Они вышли из дома. На крыльце Вася закурил. Курил он лет с семи.
– Ты твердо решила ехать? – спросил он, затягиваясь крепкой сигаретой без фильтра.
– Еще и ты? И ты будешь меня отговаривать?! – взвилась Лёка. – Вот уж от кого, а от тебя не ожидала!
Вася поморщился.
Они были знакомы всю жизнь. Их отцы вместе служили в милиции, дружили, дети у них родились в один год. Когда детишкам было по пять лет, отцы спьяну поссорились во время празднования Первомая. Ссора была жаркой, как частенько бывает между закадычными друзьями, и мужики схватились за служебные пистолеты. На стене Лёкиного дома навсегда осталась отметина от пули – это отец Васи стрелял в отца Лёки и промахнулся. Его друг оказался белее метким – попал сразу в сердце.

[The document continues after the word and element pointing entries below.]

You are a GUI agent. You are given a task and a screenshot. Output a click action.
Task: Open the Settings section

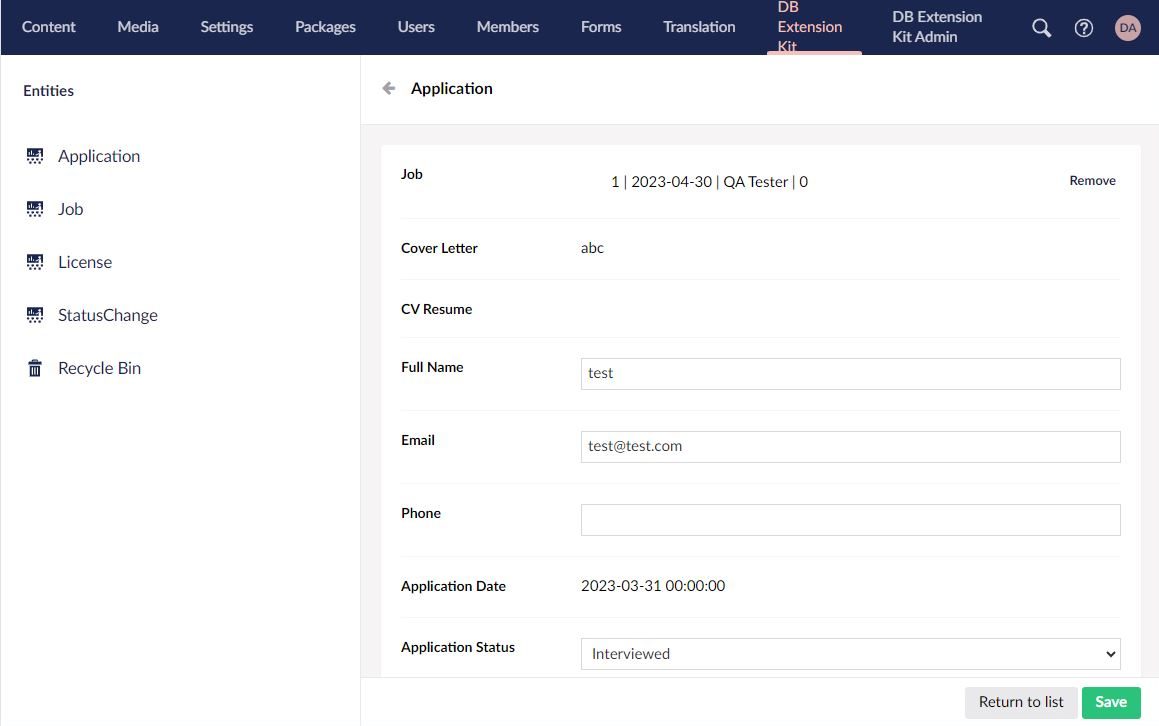click(226, 27)
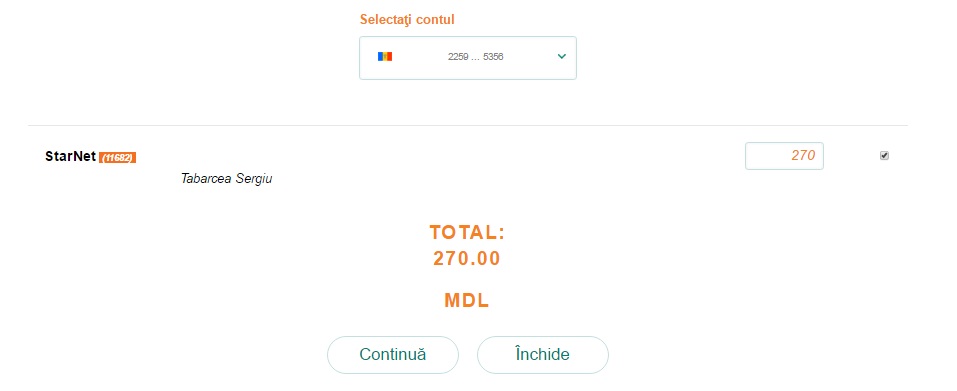Uncheck the StarNet payment checkbox
This screenshot has width=957, height=391.
[x=884, y=156]
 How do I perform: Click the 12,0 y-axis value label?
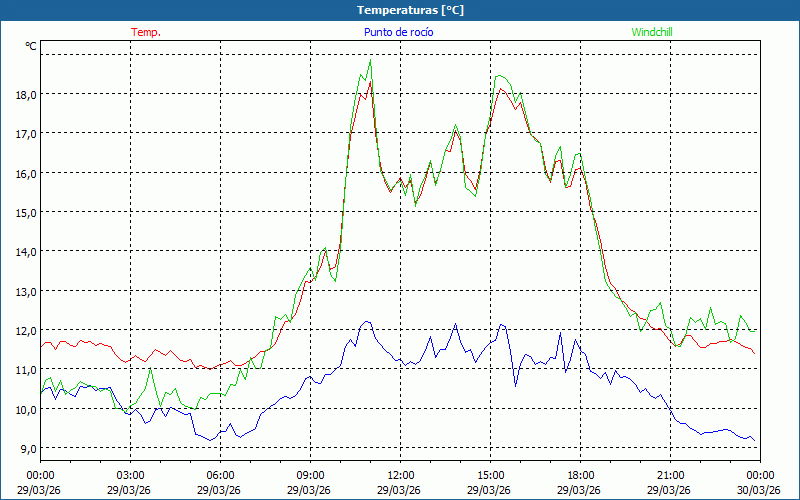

Отца Васи похоронили, а отца Лёки отправили на особую милицейскую зону. Такое стечение обстоятельств могло сделать Лёку и Васю врагами, но не сделало – не прошло и года, как отец Лёки умер в колонии – сгорел от тоски, раскаяния и туберкулеза. Получалось, что злосчастная ссора осиротила обоих, и дети ощущали себя почти братом и сестрой.